Title loan agreement.—
At the time a title loan lender makes a title loan, the lender and the borrower shall execute a title loan agreement, which shall be legibly typed or written in indelible ink and completed as to all essential provisions prior to execution by the borrower and lender. The title loan agreement shall include the following information:
The make, model, and year of the titled personal property to which the loan property relates.
The vehicle identification number, or other comparable identification number, along with the license plate number, if applicable, of the titled personal property to which the loan property relates.
The name, residential address, date of birth, physical description, and social security number of the borrower.
The date the title loan agreement is executed by the title loan lender and the borrower.
The identification number and the type of identification, including the issuing agency, accepted from the borrower.
The amount of money advanced, designated as the “amount financed.”
The maturity date of the title loan agreement, which shall be 30 days after the date the title loan agreement is executed by the title loan lender and the borrower.

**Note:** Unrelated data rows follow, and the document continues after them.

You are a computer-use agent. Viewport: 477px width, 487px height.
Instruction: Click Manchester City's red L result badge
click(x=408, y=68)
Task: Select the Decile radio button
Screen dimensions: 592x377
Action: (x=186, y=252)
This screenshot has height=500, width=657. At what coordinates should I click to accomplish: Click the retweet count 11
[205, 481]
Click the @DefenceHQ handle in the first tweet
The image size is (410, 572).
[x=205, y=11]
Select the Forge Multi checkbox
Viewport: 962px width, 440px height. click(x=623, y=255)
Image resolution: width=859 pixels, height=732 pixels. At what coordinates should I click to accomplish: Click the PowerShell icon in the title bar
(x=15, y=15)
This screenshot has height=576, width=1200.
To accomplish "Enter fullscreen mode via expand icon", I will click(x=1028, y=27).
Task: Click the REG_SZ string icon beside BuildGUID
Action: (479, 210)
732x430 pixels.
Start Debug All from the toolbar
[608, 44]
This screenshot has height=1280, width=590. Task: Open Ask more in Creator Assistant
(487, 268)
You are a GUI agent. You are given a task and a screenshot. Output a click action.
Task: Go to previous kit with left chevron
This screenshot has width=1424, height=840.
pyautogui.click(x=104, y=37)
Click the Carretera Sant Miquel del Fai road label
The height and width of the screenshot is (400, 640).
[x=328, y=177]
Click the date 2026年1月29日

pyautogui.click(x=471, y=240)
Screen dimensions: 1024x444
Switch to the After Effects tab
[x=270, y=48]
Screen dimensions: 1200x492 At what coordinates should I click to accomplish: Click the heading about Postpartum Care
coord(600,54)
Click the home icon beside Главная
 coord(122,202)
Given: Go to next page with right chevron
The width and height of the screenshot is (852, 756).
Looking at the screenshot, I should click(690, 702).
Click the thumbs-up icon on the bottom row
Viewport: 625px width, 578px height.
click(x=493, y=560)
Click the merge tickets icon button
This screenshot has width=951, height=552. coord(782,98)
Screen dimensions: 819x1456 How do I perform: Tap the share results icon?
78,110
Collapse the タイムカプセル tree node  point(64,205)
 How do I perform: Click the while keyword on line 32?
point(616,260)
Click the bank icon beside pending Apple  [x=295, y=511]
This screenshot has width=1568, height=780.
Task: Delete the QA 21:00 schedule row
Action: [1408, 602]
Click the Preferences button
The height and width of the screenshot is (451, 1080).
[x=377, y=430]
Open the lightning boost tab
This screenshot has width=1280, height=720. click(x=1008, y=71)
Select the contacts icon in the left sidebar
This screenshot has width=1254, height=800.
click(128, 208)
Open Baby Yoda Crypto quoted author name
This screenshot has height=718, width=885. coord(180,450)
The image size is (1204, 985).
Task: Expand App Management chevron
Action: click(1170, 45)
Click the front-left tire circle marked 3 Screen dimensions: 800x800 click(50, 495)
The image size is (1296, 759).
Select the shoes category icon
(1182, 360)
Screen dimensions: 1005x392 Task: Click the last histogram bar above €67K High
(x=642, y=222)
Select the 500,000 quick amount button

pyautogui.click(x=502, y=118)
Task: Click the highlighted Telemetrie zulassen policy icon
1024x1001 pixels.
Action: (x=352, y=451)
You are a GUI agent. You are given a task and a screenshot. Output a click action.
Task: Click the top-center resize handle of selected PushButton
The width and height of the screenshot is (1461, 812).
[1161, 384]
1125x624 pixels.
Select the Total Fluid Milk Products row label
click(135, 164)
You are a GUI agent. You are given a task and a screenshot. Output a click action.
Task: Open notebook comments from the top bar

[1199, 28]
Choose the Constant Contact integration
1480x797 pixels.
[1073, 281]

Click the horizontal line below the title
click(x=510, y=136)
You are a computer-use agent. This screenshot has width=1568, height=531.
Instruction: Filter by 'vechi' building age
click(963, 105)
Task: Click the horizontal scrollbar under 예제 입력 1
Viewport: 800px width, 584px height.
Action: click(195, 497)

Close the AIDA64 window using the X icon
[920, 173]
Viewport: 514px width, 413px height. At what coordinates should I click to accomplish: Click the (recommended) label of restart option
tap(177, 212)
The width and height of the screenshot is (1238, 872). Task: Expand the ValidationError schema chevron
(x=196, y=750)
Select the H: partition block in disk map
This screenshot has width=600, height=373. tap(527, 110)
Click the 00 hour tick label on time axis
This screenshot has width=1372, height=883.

The total title loan interest payable on the maturity date, designated as the “finance charge.”
The amount financed plus finance charge, which must be paid to reclaim the loan property on the maturity date, designated as the “total amount of all payments.”
The interest rate, computed in accordance with the regulations adopted by the Federal Reserve Board pursuant to the federal Truth in Lending Act, designated as the “annual percentage rate.”
The following information shall also be printed on all title loan agreements:
The name and physical address of the title loan office.
The name and address of the Department of Financial Services as well as a telephone number to which consumers may address complaints.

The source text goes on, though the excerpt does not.